Searle is actually a native of Martha’s Vineyard and had served in the Edgartown police department on the island since 1986. His father had reportedly served as the police chief of Edgartown for fourteen years.
Searle told the Gazette that he was “clearly elated and I’m humbled and honored to have been offered the position.” He described the opportunity as “something I’ve been working toward my whole career.”
Although Searle had a memorable role in the original “Jaws” movie, he told Martha’s Vineyard Times that he and his brother were only paid $150 for their roles. That being said, they still get royalty checks. He said he received another $150 dollars for his work just last week.
“You could never have predicted where that movie would go,” he said, referring to the movie’s massive success.
Jonathan Searle Was Involved In Real-Life Shark Hoax Decades Later
Searle and his brother, Stephen, were two of the pranksters in the water during a scene where they send already-anxious swimmers into a panic. Even despite the anxiety concerning a killer shark on the loose, Searle goes swimming with a fake shark fin on his back.
Fishermen, who were anxious to catch the shark that was terrorizing the waters around the fictional town of Amity Island, point their guns into the water at what they believe is a shark. At that point, Searle and his brother surface. Searle points to his brother and says, “He made me do it.”
Believe it or not, Searle was involved in a real-life shark hoax decades later. In 2008, he charged a man with disorderly conduct for alleging a shark hoax.

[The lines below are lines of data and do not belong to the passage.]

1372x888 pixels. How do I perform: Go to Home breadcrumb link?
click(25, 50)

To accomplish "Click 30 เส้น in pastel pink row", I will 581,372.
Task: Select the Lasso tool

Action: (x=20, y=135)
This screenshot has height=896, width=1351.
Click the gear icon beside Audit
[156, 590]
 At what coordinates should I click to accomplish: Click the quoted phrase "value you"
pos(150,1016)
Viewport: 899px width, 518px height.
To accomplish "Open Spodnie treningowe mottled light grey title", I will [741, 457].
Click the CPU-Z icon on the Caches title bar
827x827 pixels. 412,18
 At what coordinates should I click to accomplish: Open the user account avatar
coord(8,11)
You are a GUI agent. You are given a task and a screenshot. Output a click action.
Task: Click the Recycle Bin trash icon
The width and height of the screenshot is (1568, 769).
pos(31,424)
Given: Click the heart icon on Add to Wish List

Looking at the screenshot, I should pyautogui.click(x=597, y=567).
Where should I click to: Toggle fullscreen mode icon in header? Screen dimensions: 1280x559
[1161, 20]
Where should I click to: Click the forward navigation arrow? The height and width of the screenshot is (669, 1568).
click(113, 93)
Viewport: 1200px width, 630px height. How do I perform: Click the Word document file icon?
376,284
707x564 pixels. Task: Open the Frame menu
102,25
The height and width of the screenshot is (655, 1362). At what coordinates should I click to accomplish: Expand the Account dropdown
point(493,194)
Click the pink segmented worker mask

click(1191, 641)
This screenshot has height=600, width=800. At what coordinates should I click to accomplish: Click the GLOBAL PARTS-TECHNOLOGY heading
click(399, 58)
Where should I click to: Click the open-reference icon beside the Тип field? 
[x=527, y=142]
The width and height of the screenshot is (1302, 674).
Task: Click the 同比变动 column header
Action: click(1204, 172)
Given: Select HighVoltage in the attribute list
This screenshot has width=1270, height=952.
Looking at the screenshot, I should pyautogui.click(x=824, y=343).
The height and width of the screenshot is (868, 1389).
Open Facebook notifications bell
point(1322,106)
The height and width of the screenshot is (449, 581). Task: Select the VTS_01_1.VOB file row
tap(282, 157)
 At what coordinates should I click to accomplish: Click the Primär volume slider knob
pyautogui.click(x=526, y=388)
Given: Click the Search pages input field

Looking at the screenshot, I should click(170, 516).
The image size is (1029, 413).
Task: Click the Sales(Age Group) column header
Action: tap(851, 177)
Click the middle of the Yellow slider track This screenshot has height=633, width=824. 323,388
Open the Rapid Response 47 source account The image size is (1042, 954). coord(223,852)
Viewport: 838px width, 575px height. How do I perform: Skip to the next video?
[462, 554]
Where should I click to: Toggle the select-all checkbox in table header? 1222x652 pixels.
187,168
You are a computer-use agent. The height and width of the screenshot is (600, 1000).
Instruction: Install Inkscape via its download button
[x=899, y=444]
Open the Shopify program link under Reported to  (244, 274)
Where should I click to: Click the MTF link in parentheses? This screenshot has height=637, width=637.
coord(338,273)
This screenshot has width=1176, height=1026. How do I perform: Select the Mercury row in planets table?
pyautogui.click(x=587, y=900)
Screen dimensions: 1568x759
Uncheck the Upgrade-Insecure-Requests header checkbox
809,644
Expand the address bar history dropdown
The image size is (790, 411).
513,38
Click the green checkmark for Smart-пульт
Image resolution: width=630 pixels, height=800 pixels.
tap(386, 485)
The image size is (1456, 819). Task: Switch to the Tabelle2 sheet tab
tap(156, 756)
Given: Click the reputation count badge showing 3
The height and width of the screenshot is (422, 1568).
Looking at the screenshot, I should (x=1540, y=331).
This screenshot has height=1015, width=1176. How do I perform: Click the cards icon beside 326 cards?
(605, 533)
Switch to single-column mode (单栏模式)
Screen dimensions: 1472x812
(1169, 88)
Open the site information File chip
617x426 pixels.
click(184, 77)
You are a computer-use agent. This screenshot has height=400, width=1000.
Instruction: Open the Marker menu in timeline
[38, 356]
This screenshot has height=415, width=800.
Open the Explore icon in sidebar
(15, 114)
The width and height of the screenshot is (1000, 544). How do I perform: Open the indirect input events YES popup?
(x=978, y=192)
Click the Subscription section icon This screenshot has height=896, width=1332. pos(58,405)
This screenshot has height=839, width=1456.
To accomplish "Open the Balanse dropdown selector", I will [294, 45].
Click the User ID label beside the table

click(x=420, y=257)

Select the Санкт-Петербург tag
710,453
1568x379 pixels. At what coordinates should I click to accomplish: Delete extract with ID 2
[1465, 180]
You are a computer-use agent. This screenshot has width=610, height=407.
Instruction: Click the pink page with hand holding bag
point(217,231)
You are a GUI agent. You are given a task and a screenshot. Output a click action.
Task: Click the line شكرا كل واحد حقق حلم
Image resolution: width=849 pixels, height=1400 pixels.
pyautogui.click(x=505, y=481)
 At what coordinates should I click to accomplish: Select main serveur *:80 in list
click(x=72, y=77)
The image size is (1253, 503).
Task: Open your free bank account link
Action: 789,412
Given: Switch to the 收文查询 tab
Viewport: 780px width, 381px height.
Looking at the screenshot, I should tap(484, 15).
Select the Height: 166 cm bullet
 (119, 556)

According to a story in the Vineyard Gazette published at the time, a man went up and down the beach telling anyone who would listen that there were two great white sharks swimming in the area. He claimed that he had been in a 44-foot boat when he saw the sharks, which he said were “about as long as the boat and weighed between 3,000 and 4,000 pounds.”
However, Searle said in a police report that there was “no credibility” in the man’s statements.
The man, who was identified as Michael A. Lopenzo, 60, said that he had told at least 30 people, including a lifeguard, about the sharks. He reportedly did it because he felt that it was the “right thing to do.”
Lopenzo claimed to have been on a 38-foot lobster boat called the Alicia Li and said that the boat’s owner, John Kennedy, had also seen them. However, Searle investigated the incident and found no boat or owner by that name.
Searle’s report stated, “Based on my investigation, there is no credibility to be given to Michael Lopenzo’s shark story.”
If there had been a shark, it could have made for an amazing sequel!